Wednesday, February 26, 2014

Ukraine's Financial Viability In The Midst Of Instability

Ukraine is in a tough spot.  Changing a government's top leaders under conditions of duress is never easy.  Regional divisions along ethnic lines make things obviously more complicated.  The international community stands ready to help keep Ukraine stable.  Let's examine the price of stability.

The World Bank reports that Ukraine's GDP was US$176.3B in 2012.  That's little more than 1% of the US's GDP.  This is a poor country.  The one other World Bank statistic I think is most relevant is Ukraine's current account deficit of -8.1% of GDP in 2013.  I'd need a 2013 GDP figure to make an apples-to-apples estimate of how big that deficit was last year.  The best I can do is review the IMF's first Post Program Monitoring Review for Ukraine dated December 19, 2013, which concluded that Ukraine's economy is under severe stress.

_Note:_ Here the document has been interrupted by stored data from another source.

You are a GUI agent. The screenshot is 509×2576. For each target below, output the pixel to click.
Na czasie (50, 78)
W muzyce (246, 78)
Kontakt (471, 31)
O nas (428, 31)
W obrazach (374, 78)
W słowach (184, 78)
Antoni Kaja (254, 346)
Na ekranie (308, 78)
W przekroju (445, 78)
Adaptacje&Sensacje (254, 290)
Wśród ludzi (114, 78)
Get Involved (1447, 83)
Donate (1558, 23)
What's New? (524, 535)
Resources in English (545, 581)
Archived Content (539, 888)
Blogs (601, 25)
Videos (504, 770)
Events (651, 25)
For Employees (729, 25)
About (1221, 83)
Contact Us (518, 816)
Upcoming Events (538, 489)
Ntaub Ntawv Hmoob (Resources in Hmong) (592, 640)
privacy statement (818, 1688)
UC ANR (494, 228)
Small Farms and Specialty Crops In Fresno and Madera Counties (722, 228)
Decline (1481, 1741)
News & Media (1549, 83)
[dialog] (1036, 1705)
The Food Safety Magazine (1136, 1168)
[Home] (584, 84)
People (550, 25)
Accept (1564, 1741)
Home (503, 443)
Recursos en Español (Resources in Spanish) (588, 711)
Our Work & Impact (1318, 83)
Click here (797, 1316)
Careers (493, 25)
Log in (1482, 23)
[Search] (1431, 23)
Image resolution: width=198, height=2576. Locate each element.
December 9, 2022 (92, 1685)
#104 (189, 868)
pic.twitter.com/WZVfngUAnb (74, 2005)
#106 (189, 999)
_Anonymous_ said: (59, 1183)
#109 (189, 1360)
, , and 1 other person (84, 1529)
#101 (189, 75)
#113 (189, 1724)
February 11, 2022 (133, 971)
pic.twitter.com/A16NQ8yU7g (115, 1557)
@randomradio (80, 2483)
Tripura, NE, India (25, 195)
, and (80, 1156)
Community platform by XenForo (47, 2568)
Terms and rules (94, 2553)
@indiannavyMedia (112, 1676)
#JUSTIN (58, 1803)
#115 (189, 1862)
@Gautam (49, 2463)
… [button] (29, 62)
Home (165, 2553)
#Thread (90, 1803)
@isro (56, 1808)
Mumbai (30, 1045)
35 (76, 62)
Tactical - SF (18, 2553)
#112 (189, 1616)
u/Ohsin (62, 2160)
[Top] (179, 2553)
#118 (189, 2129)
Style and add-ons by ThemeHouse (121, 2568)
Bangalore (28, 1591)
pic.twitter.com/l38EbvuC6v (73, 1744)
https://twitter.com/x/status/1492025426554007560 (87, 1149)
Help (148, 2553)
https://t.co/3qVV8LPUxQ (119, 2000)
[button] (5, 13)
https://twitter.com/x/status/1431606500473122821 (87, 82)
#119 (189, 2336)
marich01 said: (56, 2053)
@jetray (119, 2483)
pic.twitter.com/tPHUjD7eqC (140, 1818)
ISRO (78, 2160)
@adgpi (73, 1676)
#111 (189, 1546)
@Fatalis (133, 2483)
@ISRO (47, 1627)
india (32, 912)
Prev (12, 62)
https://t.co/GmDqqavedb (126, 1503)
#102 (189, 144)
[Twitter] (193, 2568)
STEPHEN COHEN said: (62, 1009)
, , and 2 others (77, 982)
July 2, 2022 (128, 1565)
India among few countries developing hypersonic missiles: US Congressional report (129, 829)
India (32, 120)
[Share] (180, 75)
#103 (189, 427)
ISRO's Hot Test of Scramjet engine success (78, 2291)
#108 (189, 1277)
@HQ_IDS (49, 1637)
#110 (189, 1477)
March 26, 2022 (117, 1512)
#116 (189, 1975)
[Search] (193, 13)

Transparency International ranks Ukraine 144th out of 175 in its Corruption Perceptions Index. That's really bad.  The Heritage Foundation ranks Ukraine 155th out of 178 in its Index of Economic Freedom.  That's really bad, once again.  Throwing relief money into the Ukrainian economy without serious structural reforms along the IMF's guidelines will be a waste of effort.  I believe the finance ministers of the G20 and other global bodies know this and will push for reforms along with their aid packages.

Here's a Cbonds snapshot of Ukraine's macro-level credit status in real time.  Its yield curve is inverted; in the US economy that is usually a sign of an imminent recession.  Contrast that with the prime borrowing rate, which absolutely explodes from single digits to over 20% in less than a month.  Lenders are seriously bidding up the price of capital in Ukraine.  Look at how the US dollar (USD) is appreciating against the Ukrainian hryvnia (UAH); that currency is at a 10-year low.  Any relief package from the US, the EU, and/or Russia needs to move fast to keep this economy on life support.  Reuters reports that Ukraine's foreign reserves have dropped to US$15B.  Contrast this with the IMF's data showing reserves of $20B in December 2013.  The National Bank of Ukraine appears to report currency exchange and interest rate numbers consistent with the open-source data I located above.  Good for them.

The world faces a tough choice in helping Ukraine.  The country is obviously in dire straits and needs foreign cash now to stop the bleeding.  Its governance is so weak that much aid will be wasted unless international monitors are on hand to directly supervise the country's financial management.  I hope the Ukrainian government's finance folks are used to working long hours and weekends.  They'll be busy making sure any aid the country receives is spent well.